As the sun beats down on this hot November day in Manila, I look upon the mound of dirt that stands before me, and all I can think is with only 12 shovels, some five gallon buckets, and two trucks to work with how exactly do they expect us to move all this dirt?
Yet as I fill another bucket, and pass it along to the runner who empties the five gallon bucket in the truck and passes back to me only to fill it once again, it suddenly hits me. That alone this mound of dirt is overwhelming, but as we work together progress is being made even by the hour. In a way I see this mound of a dirt as a metaphor for our lives, the baggage, the dark past, and the dirt of our lives, was never something we were suppose to remove alone.
Coming together in a community of family and friends, if we let them can be a way to help lighten that load.

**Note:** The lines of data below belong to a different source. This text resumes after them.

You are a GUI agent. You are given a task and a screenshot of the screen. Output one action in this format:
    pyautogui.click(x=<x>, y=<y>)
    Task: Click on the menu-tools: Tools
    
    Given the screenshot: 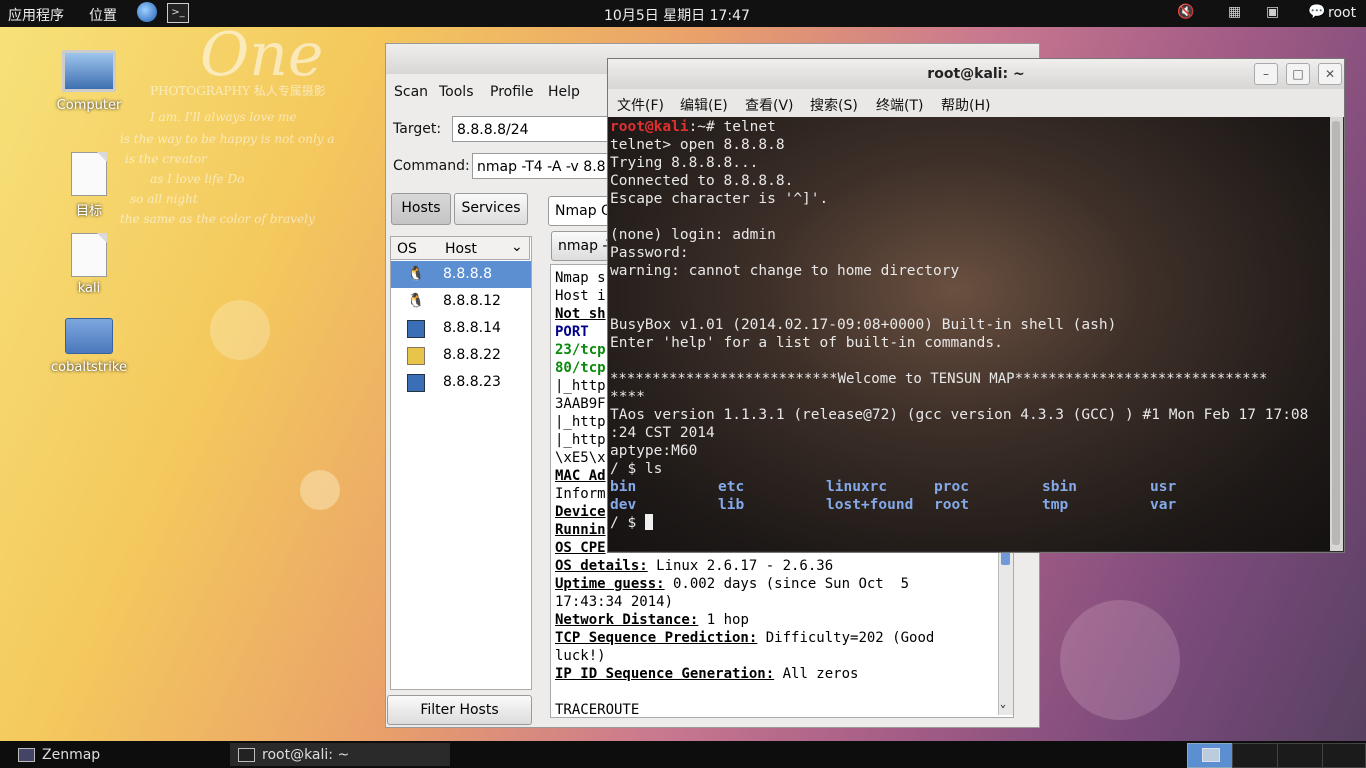 What is the action you would take?
    pyautogui.click(x=456, y=92)
    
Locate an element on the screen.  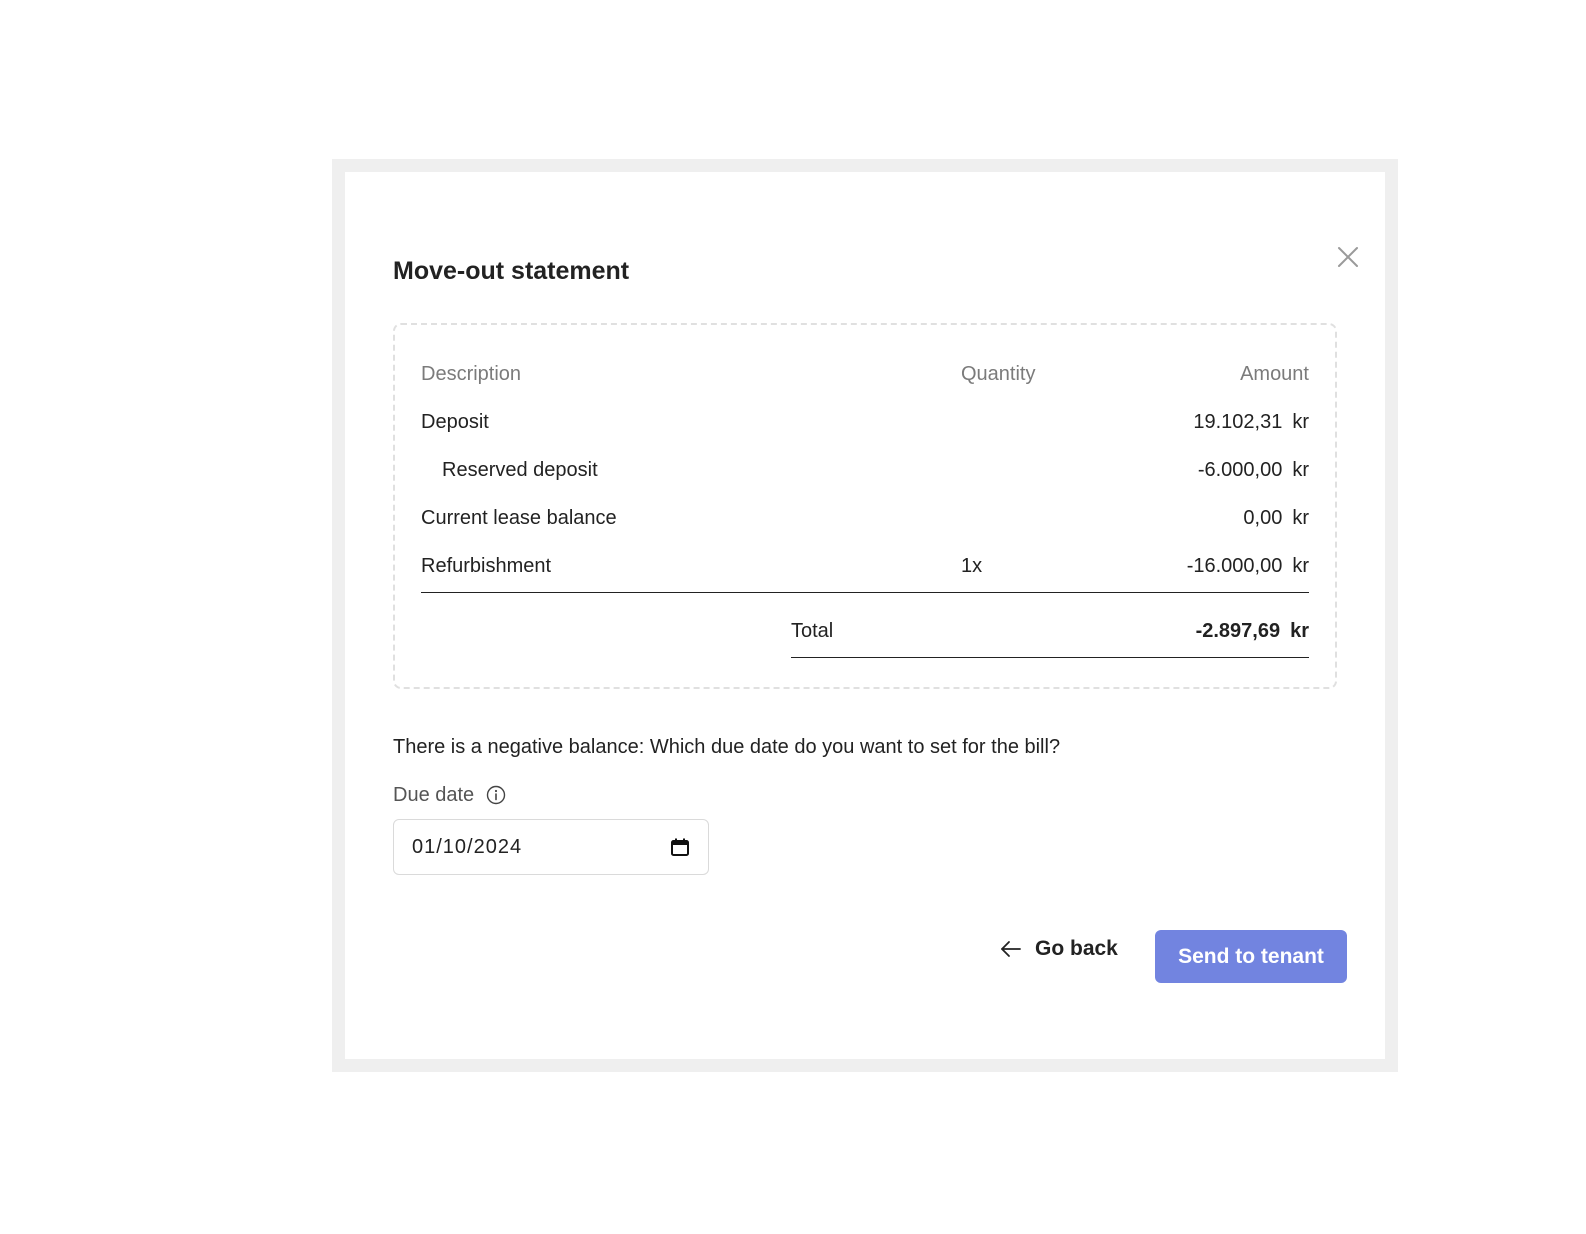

While ultimately God working in our lives, digging deep into our souls, and taking away the lies that have been spoken over us, the pain that we think we can never get over, and the past that always seems to come back to haunt us. He can and will remove that dirt from our lives. Sometimes that may be a process, in essence one shovel full at a time, but that doesn't mean that it is impossible.

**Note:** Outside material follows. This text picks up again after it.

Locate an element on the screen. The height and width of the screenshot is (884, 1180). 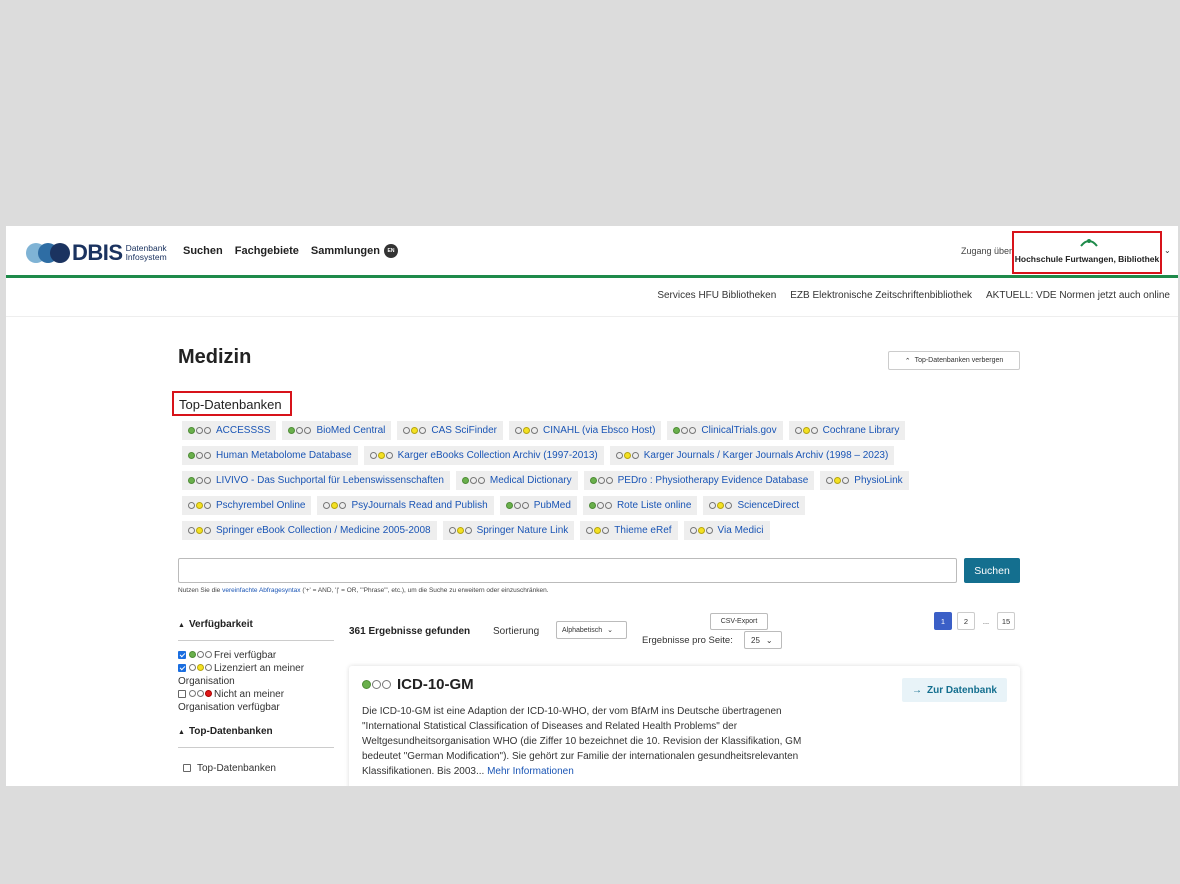
goto-label: Zur Datenbank is located at coordinates (962, 690).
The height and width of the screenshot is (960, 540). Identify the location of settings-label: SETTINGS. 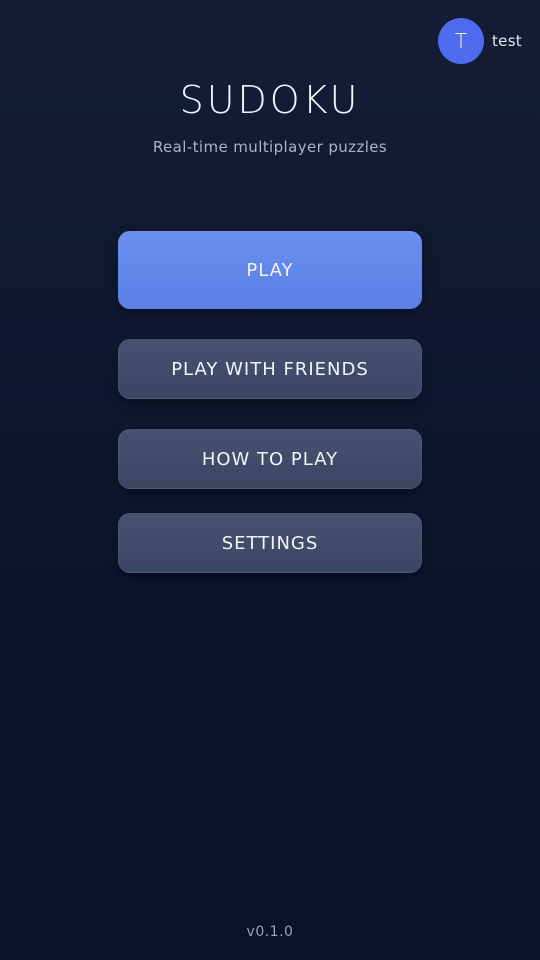
(270, 543).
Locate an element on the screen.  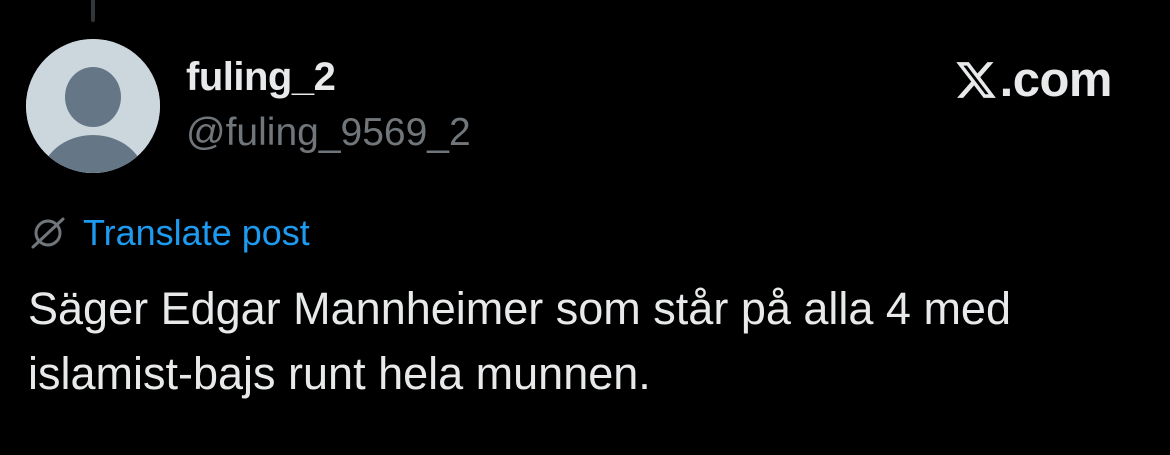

However we must be willing to let him come along and remove it, by letting go of the things that keep piling more dirt onto our lives, because until we truly let go of it, we will simply keep digging into an endless cycle. With each mound God removes, if we let the lies and fear become mountains that seem impassable again, then it may be that with every step we take to rid ourselves of dirt, we follow up by letting more lies, shame, or guilt build up, and if we do In the end no matter how much we try, we will end up back in the exact same place.